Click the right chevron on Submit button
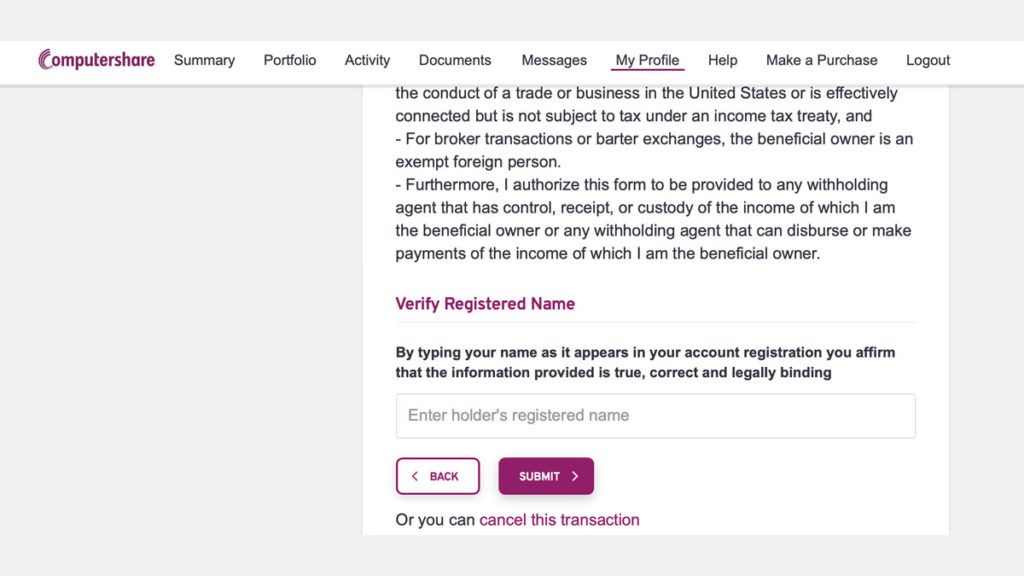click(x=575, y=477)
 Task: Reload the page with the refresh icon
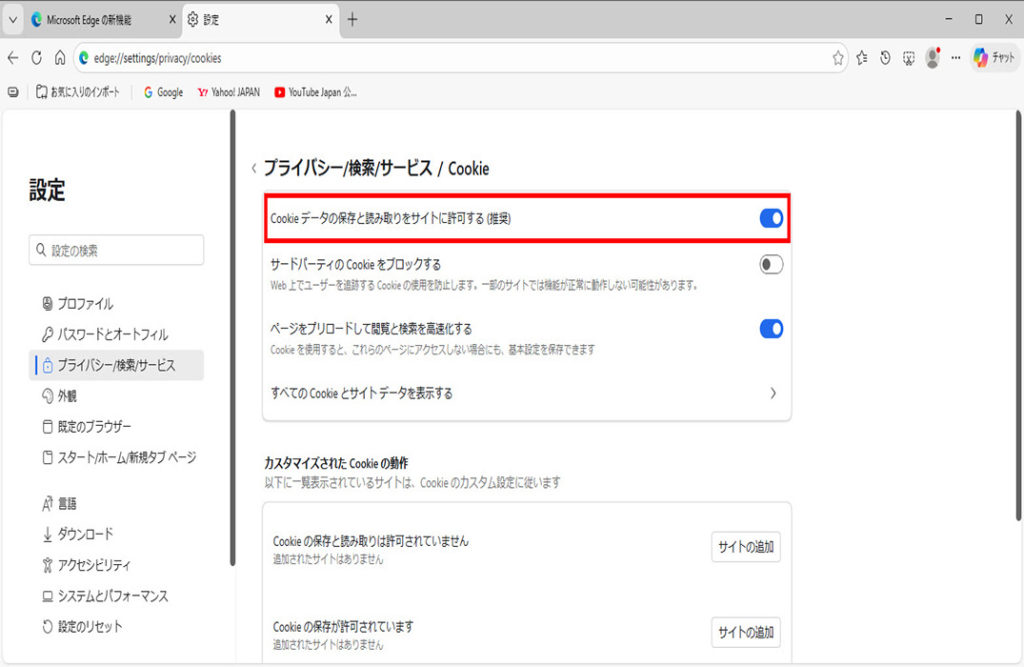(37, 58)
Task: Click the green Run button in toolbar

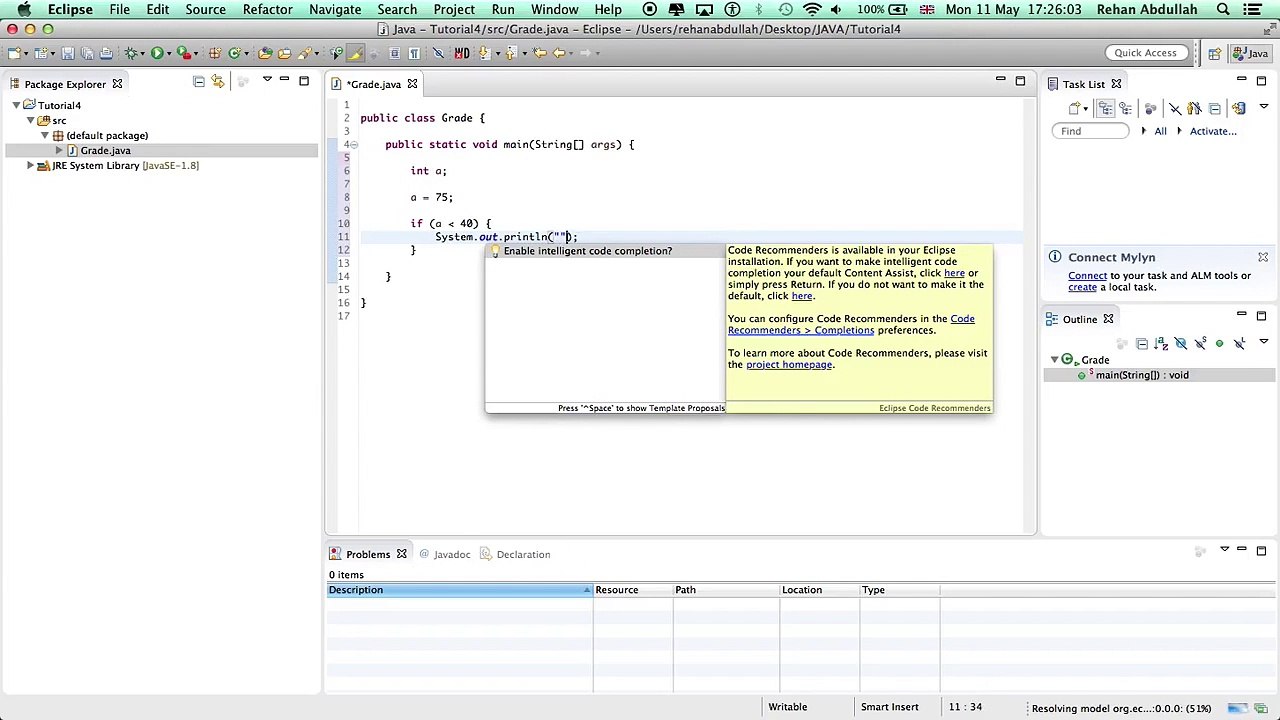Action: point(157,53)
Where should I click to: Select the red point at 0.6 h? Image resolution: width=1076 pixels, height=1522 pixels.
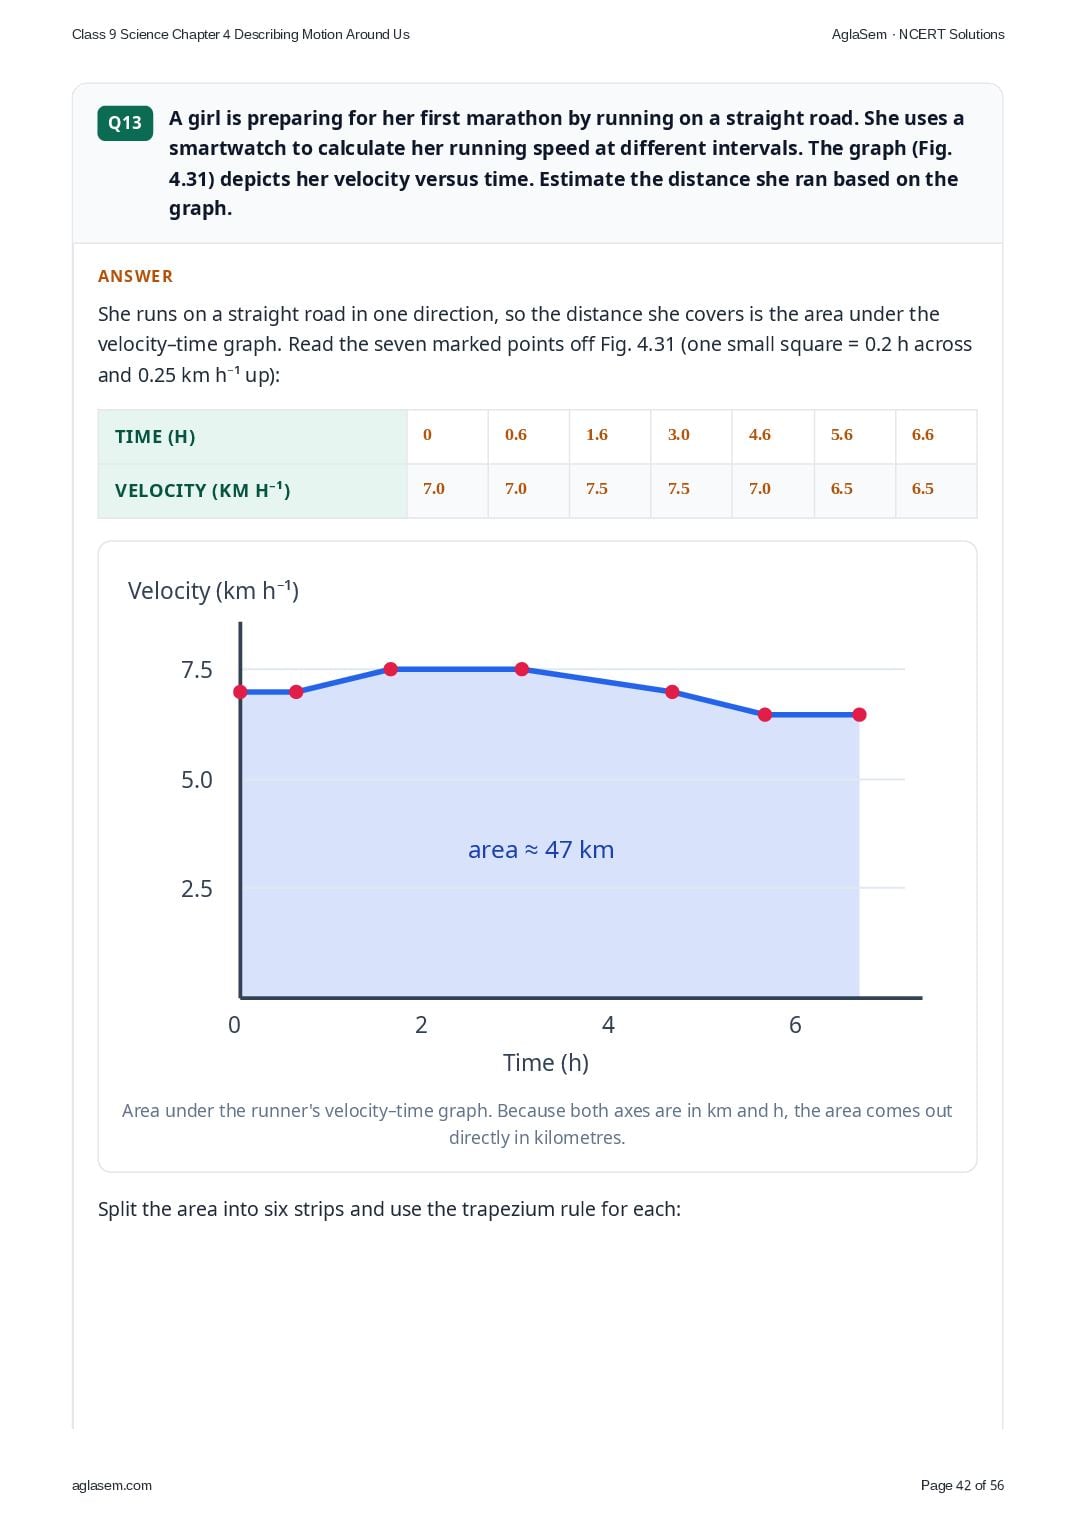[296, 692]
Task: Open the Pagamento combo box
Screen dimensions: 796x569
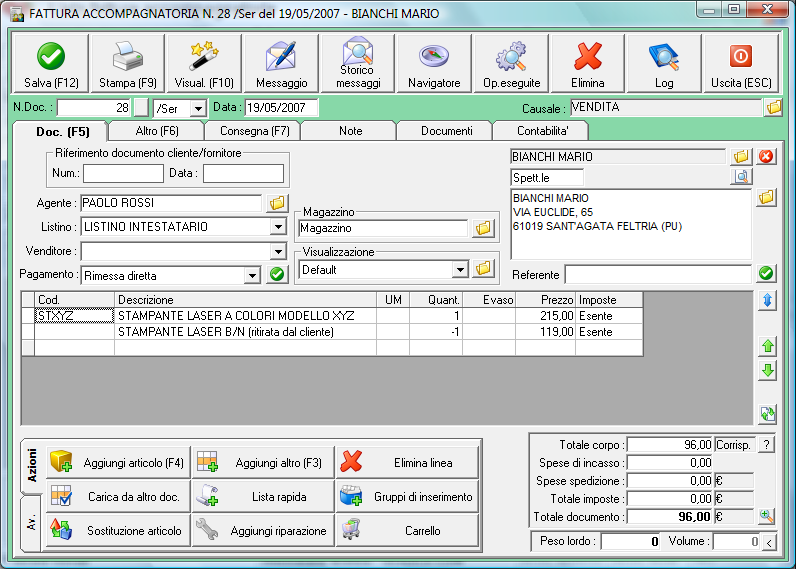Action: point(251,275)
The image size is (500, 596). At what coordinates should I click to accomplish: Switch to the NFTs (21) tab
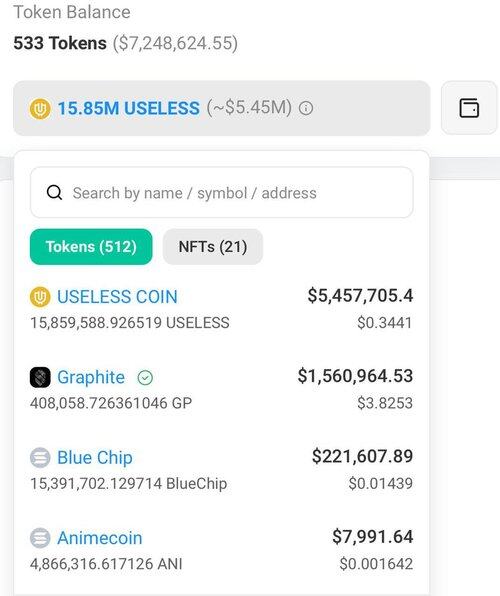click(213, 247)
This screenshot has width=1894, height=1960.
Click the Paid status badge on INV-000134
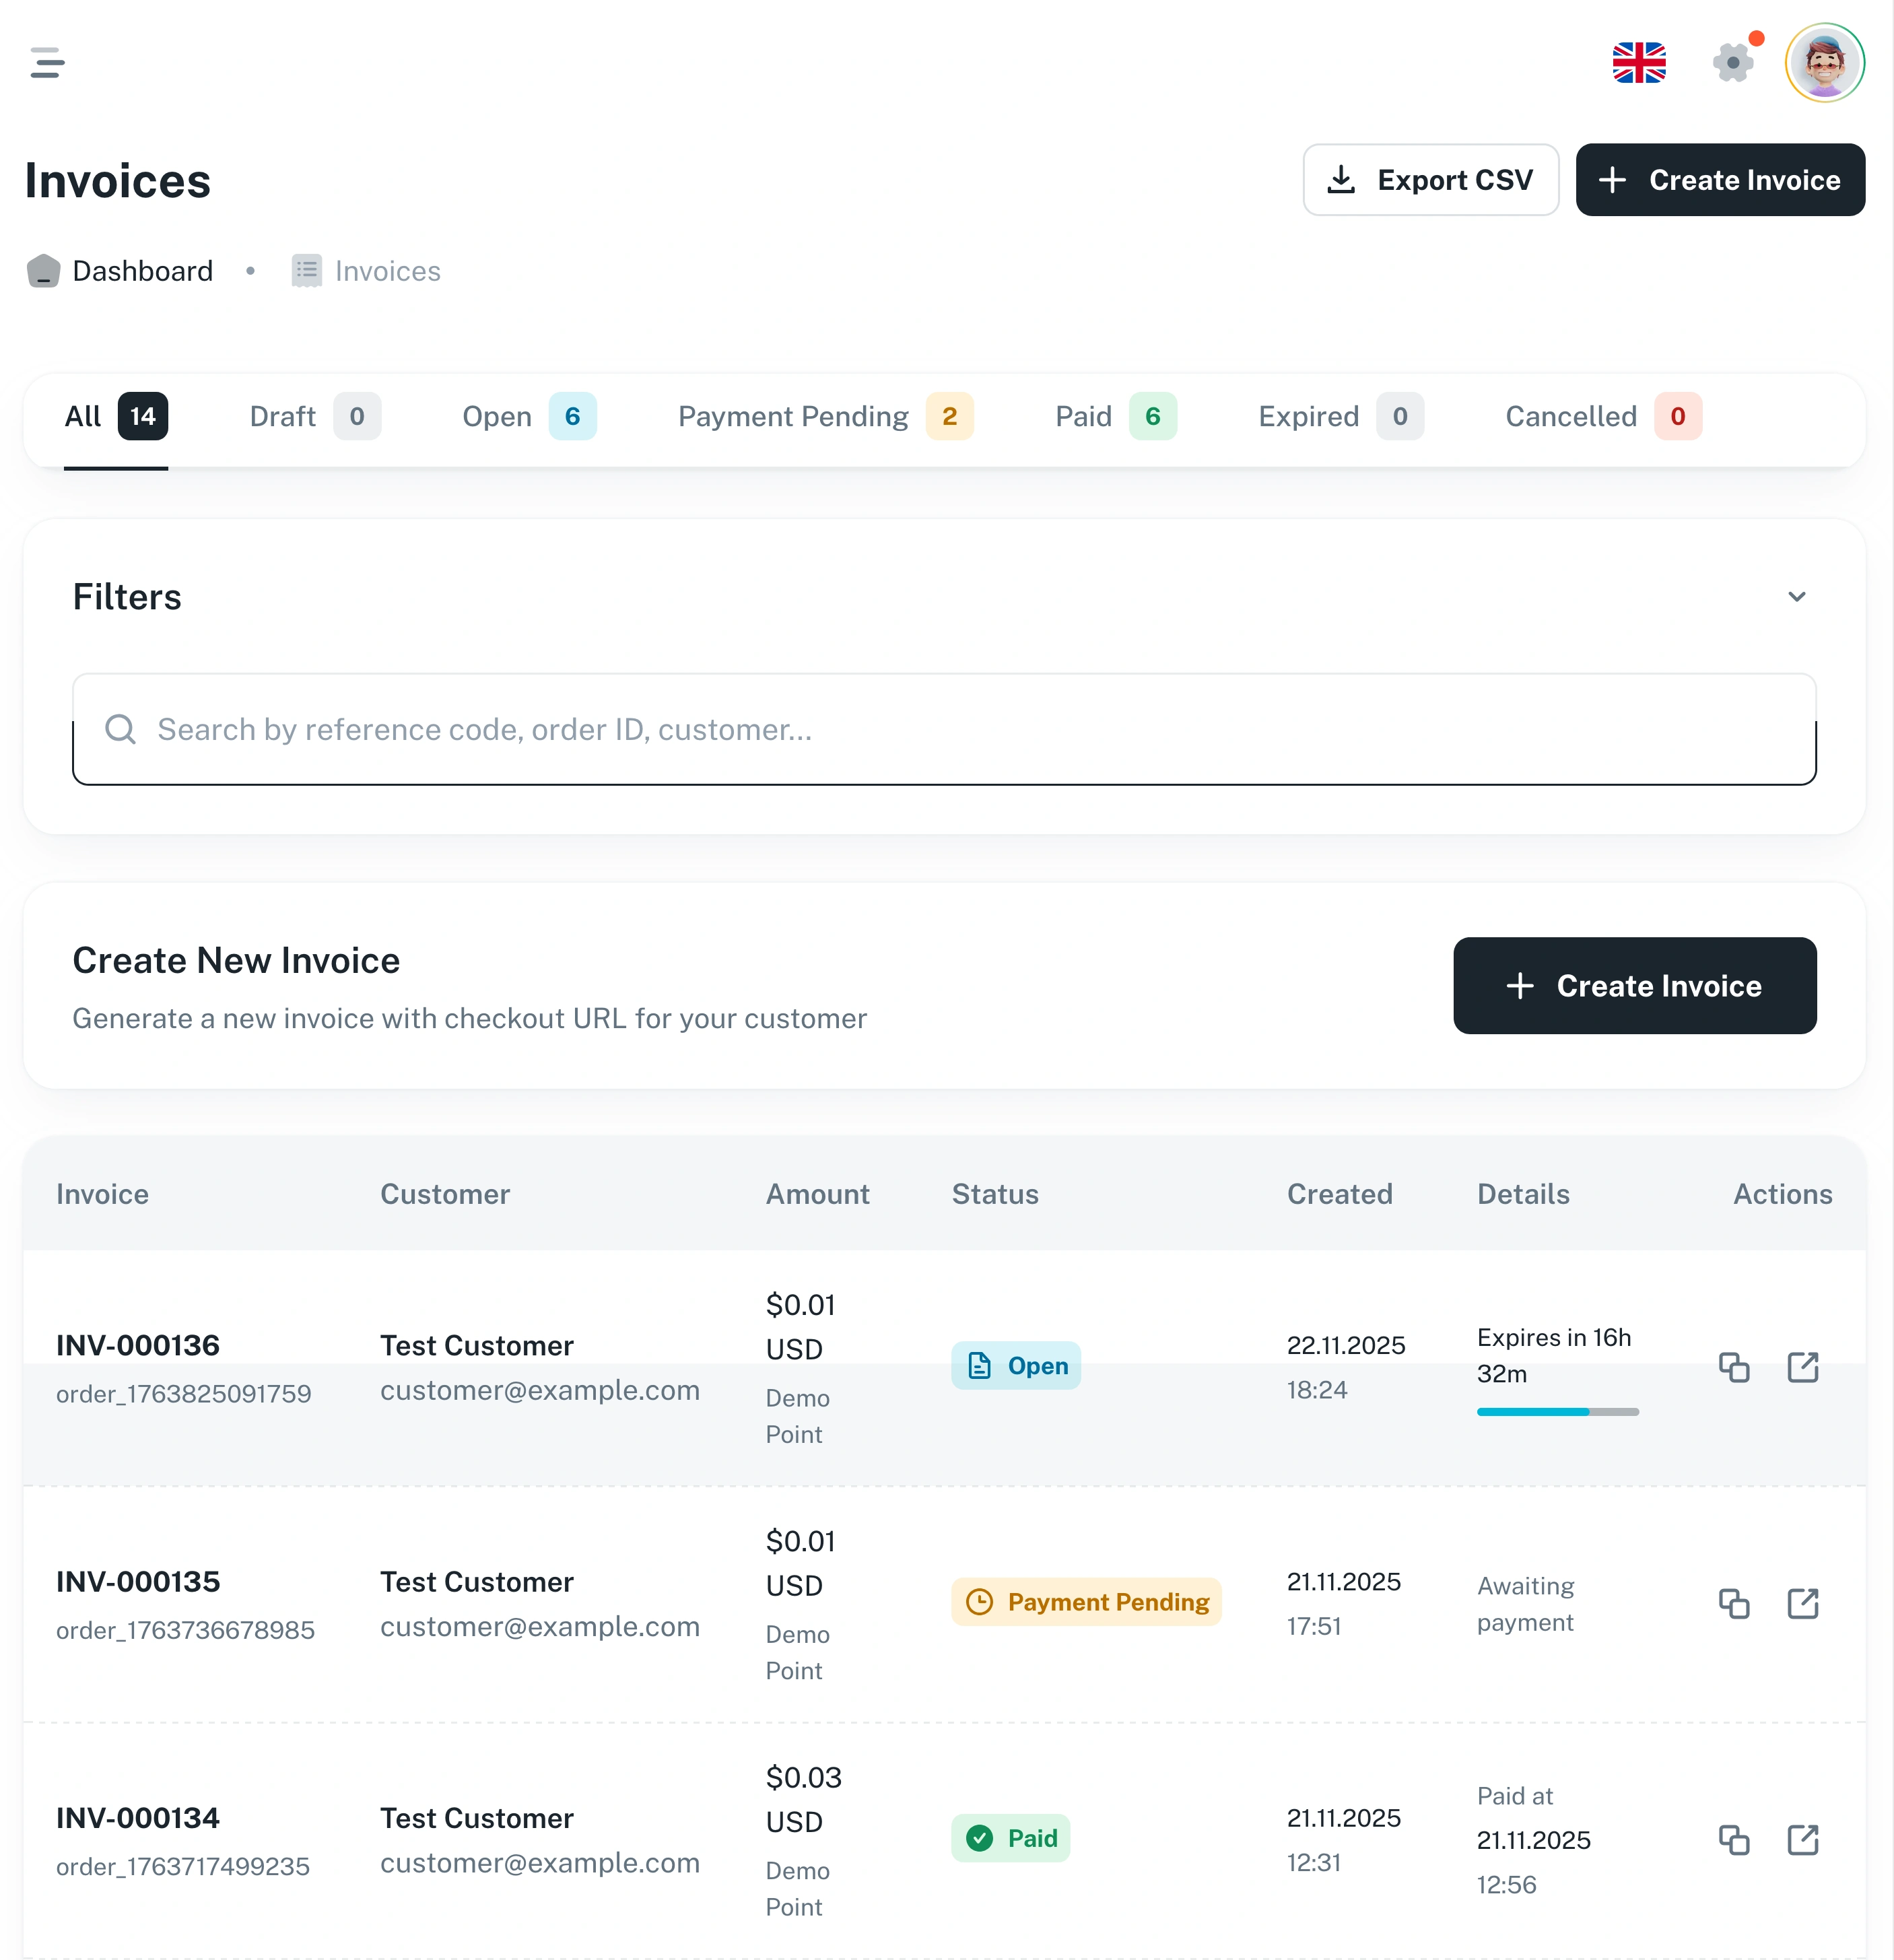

++++++++++++++++++++

◆ WHAT THIS TASK INVOLVES ◆
Retype the listing exactly. Leave the pictures out.

◆ RESPONSE TO THIS EXERCISE ◆
Click the right chevron on Submit button
click(x=575, y=477)
 Task: Reload the page with the refresh icon
(37, 58)
Task: Click the green Run button in toolbar

Action: point(157,53)
Where should I click to: Select the red point at 0.6 h? Image resolution: width=1076 pixels, height=1522 pixels.
[296, 692]
Task: Open the Pagamento combo box
Screen dimensions: 796x569
Action: point(251,275)
The image size is (500, 596). At what coordinates should I click to accomplish: Switch to the NFTs (21) tab
click(213, 247)
This screenshot has width=1894, height=1960.
Click the Paid status badge on INV-000134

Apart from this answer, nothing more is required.